# PROVIDED DATA start

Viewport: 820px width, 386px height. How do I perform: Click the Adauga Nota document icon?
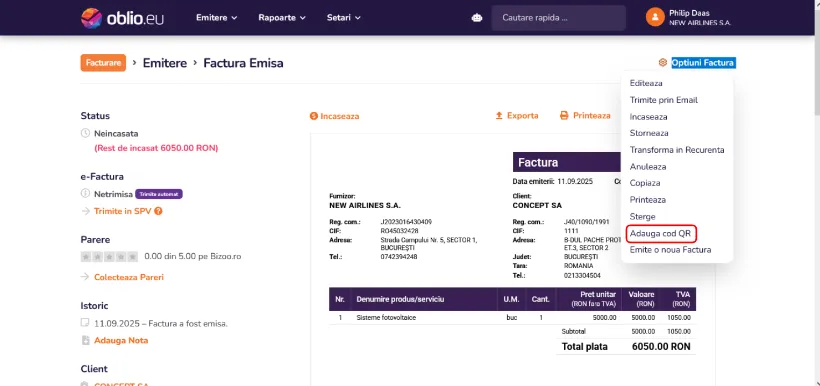(85, 340)
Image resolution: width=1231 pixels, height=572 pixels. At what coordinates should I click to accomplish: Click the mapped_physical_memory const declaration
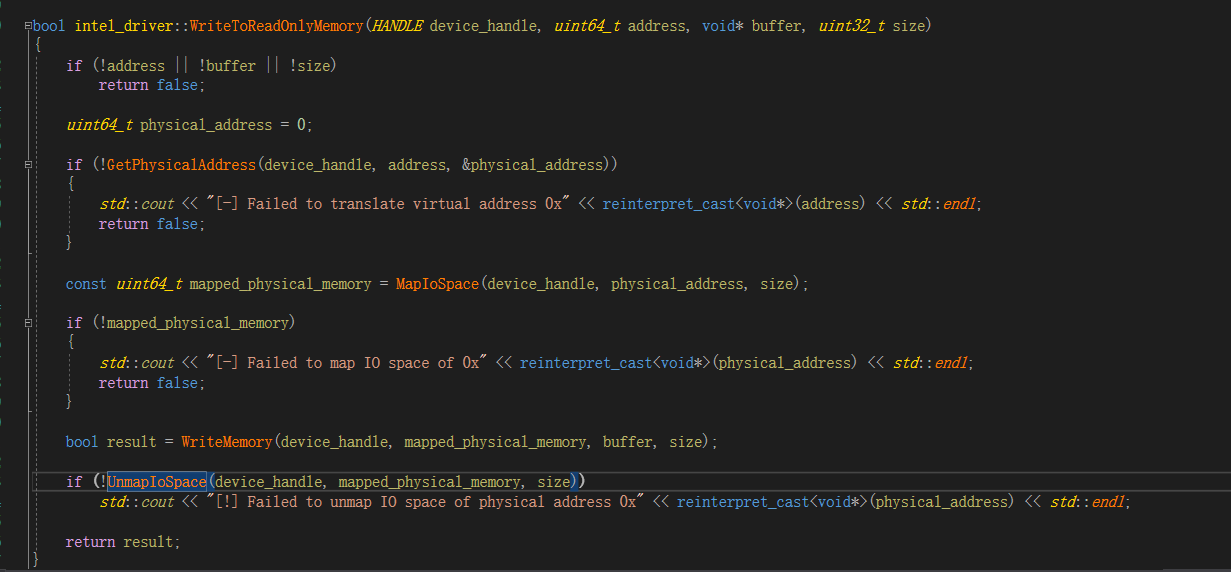(x=280, y=284)
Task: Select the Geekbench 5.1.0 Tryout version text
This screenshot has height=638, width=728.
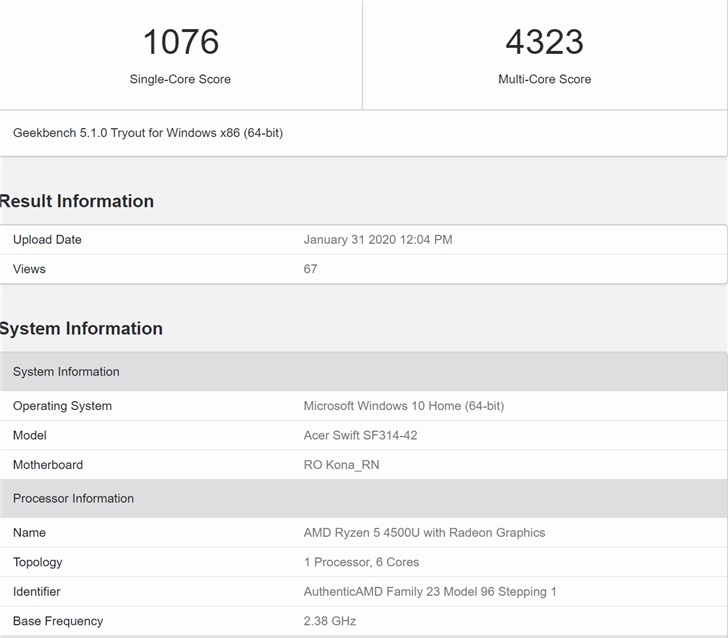Action: [x=148, y=132]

# PROVIDED DATA end

• GIVEN EXERCISE: Rewrite all of the records above as a two-column CSV with the headers "instruction" and "location." Give one row per record, and put each value in a single quoted field with any line breaks replaced by spaces. Leave the pictures out.

• ANSWER:
instruction,location
"Viewport: 820px width, 386px height. How do I perform: Click the Adauga Nota document icon?","(85, 340)"
"Image resolution: width=1231 pixels, height=572 pixels. At what coordinates should I click to accomplish: Click the mapped_physical_memory const declaration","(x=280, y=284)"
"Task: Select the Geekbench 5.1.0 Tryout version text This screenshot has height=638, width=728.","Action: [x=148, y=132]"